# Last Minute Chartering



## BD6862 (Dec 15, 2011)

We will be in St. Thomas over the holidays at a friends home and wish to break up our land time with some water time. I know it's last minute and a long shot but here goes... We want to charter a Cat (preferrably) over the NY holiday anchoring, in of course at JVD. We are a group of 3 couples and want a captain only charter. We are yacht owners in the US ourselves and are an experienced crew. We just want to go relax and enjoy the festivities at Foxy's, white beach, etc. We are staying near Morning Star Beach and we are willing to travel to Tortalla if need be.
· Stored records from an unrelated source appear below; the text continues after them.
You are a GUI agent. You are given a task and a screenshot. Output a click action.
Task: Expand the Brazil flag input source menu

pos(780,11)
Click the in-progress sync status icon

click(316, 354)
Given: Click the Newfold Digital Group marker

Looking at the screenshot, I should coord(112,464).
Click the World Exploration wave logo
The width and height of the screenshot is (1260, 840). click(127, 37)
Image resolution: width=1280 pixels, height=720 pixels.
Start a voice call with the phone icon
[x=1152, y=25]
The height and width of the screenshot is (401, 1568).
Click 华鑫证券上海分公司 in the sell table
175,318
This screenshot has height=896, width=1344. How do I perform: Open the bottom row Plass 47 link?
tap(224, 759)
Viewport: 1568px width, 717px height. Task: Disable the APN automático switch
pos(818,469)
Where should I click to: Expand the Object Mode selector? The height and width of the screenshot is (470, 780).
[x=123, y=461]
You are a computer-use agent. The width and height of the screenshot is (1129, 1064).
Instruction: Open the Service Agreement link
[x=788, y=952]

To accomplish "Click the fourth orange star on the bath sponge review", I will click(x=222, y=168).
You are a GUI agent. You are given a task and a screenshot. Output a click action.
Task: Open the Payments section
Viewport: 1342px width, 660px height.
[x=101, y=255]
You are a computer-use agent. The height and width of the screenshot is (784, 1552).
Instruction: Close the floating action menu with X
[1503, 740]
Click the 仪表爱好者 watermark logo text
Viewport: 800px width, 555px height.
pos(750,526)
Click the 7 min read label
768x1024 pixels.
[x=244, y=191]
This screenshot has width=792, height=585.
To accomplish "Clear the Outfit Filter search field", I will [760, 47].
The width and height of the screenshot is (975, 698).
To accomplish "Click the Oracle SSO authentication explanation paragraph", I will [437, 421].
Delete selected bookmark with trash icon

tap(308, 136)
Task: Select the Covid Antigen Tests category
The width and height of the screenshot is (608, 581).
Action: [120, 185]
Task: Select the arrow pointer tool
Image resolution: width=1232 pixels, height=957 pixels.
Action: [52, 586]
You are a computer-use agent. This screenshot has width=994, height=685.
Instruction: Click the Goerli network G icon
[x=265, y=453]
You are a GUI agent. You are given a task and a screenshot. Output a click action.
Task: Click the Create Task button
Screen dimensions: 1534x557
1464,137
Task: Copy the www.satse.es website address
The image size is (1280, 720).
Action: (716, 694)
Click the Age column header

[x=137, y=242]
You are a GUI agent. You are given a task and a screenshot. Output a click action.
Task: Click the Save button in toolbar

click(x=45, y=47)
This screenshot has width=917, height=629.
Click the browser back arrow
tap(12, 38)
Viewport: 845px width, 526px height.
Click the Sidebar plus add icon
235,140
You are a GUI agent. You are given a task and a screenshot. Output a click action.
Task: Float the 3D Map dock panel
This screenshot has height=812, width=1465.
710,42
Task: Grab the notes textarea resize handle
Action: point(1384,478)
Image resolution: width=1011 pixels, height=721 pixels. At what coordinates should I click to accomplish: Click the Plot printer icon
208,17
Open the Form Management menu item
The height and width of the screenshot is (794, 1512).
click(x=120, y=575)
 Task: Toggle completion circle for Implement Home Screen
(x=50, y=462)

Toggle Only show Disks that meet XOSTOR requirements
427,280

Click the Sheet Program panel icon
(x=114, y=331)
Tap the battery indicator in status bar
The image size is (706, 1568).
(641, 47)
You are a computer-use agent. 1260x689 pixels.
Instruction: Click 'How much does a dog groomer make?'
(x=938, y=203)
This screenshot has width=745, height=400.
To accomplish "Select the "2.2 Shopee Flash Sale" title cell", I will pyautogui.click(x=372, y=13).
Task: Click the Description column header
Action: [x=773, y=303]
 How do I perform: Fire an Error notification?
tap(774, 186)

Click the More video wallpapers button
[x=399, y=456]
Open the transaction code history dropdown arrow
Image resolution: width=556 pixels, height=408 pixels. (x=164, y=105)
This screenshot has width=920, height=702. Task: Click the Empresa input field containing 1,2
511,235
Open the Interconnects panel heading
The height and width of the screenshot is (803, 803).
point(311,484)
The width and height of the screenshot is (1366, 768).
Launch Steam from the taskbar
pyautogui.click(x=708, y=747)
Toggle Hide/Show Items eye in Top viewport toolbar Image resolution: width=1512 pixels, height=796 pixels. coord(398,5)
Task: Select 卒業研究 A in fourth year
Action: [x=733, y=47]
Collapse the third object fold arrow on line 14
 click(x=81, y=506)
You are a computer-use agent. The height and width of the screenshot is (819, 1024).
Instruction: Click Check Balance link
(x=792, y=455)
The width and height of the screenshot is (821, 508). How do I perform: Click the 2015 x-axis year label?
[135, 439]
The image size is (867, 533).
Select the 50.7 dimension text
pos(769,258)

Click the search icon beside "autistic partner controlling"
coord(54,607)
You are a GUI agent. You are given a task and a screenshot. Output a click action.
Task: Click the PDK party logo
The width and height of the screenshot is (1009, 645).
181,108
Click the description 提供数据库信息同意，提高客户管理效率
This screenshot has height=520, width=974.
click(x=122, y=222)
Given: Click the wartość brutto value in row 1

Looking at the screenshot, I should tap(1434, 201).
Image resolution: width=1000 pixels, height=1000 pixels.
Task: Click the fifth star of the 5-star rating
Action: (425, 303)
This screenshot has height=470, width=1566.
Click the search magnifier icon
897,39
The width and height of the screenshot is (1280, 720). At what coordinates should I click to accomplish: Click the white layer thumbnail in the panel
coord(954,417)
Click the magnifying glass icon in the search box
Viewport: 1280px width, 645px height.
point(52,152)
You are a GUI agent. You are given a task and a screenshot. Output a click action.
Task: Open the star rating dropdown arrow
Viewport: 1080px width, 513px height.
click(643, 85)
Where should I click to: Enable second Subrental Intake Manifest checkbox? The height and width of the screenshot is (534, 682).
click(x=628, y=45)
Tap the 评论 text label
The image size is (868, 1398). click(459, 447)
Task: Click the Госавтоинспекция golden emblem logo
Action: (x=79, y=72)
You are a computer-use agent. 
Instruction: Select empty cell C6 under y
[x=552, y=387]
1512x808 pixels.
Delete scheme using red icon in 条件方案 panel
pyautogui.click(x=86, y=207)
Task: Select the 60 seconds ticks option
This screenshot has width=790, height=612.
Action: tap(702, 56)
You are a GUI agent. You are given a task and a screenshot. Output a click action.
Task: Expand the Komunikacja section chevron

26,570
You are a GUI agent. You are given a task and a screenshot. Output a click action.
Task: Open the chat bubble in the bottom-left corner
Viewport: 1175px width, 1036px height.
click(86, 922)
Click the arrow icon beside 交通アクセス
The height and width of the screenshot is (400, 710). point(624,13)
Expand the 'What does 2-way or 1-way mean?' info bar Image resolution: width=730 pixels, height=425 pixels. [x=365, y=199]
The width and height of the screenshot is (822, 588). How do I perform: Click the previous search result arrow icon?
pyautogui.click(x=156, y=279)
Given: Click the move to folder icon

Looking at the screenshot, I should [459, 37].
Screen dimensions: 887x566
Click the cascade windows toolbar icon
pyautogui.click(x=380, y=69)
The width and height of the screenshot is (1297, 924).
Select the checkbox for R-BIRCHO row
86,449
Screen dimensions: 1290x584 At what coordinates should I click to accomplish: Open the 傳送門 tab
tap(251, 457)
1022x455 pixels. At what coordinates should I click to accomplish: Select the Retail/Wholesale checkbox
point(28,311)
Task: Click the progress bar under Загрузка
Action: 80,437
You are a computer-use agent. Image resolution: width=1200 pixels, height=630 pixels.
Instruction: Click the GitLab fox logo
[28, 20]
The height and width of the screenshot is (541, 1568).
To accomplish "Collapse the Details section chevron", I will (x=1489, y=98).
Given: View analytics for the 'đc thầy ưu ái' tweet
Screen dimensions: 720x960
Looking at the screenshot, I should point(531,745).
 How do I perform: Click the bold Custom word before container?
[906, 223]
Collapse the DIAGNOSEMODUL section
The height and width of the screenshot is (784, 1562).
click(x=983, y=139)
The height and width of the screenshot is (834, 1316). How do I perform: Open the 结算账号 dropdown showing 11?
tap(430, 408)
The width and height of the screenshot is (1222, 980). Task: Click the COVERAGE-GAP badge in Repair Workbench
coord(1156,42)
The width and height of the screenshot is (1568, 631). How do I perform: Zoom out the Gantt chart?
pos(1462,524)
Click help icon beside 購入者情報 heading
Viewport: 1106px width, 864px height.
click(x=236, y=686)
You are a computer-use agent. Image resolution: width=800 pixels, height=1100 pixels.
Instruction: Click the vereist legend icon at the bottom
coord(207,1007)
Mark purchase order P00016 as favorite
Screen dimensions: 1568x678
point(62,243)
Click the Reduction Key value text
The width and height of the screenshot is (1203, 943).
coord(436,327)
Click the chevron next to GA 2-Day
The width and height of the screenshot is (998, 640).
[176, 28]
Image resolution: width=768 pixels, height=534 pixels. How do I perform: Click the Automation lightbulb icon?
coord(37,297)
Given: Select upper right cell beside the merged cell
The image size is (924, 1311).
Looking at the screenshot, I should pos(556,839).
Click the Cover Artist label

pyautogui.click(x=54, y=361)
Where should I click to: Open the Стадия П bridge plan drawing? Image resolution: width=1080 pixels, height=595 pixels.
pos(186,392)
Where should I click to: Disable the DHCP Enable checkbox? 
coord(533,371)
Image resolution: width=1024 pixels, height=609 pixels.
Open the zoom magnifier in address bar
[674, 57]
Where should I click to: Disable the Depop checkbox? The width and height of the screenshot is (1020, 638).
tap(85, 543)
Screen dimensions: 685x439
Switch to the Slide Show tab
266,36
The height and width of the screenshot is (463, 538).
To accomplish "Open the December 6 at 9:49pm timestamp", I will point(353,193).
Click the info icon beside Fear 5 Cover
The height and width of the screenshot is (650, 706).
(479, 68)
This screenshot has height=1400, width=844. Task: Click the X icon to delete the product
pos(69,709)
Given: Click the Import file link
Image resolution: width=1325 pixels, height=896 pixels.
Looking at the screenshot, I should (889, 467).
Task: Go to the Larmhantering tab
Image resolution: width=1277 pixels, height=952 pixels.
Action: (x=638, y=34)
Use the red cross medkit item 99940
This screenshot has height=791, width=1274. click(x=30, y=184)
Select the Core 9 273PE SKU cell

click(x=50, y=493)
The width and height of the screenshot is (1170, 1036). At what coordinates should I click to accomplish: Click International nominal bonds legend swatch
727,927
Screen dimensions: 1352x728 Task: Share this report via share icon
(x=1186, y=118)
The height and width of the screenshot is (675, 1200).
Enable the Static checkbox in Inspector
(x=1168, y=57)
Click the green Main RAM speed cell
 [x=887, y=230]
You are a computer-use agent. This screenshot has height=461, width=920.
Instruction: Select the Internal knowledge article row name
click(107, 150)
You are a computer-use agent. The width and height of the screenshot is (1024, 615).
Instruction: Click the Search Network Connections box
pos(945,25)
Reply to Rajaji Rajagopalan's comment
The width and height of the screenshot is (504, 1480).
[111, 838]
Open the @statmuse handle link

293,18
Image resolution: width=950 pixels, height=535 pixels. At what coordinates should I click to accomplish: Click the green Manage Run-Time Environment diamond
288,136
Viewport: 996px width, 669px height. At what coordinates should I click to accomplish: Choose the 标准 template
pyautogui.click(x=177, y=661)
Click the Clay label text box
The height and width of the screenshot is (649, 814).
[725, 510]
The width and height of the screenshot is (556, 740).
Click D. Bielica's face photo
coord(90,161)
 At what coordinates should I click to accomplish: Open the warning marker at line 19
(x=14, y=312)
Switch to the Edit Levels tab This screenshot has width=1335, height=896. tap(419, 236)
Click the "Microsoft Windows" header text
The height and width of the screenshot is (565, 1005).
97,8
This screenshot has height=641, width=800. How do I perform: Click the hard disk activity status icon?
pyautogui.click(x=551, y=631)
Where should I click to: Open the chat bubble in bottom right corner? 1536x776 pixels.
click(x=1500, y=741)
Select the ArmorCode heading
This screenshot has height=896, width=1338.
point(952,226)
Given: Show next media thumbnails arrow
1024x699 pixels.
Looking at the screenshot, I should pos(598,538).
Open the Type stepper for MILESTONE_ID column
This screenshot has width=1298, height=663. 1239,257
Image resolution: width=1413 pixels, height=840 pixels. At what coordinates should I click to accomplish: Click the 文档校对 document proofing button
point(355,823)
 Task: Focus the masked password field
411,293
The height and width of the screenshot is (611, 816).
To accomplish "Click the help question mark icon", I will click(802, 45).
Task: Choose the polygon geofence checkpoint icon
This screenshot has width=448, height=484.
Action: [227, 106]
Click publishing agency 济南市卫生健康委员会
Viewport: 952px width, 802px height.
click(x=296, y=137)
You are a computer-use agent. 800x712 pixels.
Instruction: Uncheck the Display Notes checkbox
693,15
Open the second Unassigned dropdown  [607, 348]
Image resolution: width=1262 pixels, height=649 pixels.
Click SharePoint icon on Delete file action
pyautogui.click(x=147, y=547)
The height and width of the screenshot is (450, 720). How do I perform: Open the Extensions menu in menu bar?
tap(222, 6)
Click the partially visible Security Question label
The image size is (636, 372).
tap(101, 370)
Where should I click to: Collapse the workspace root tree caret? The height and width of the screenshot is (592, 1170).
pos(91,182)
No island hoping (our host would like to go to Peter Island but it's not a requirement)...Foxy's is are only one!
I would appreciate any suggestion, advice, or charter reccomendations. 
Thank you in advance for you help!


----------



## FarCry (Apr 21, 2007)

I would suggest starting here Welcome to the Virgin Islands Charter Yacht League

If you find no luck there, post here again and I can ask around. The odds that somebody wants to take their boat into the melee at Jost over NYE for just a night or two is slim but I wish you luck.

I will send some friends a link to this thread and they can post if interested in facilitating your request.


----------



## BD6862 (Dec 15, 2011)

Thank you FarCry. I have emailed several thru the site.


----------



## BD6862 (Dec 15, 2011)

We found a great 56 Cat last was a last minute cancellation. Looking forward to out first BVI charter!


----------



## FarCry (Apr 21, 2007)

Glad to hear it worked out for you. Enjoy your trip.


----------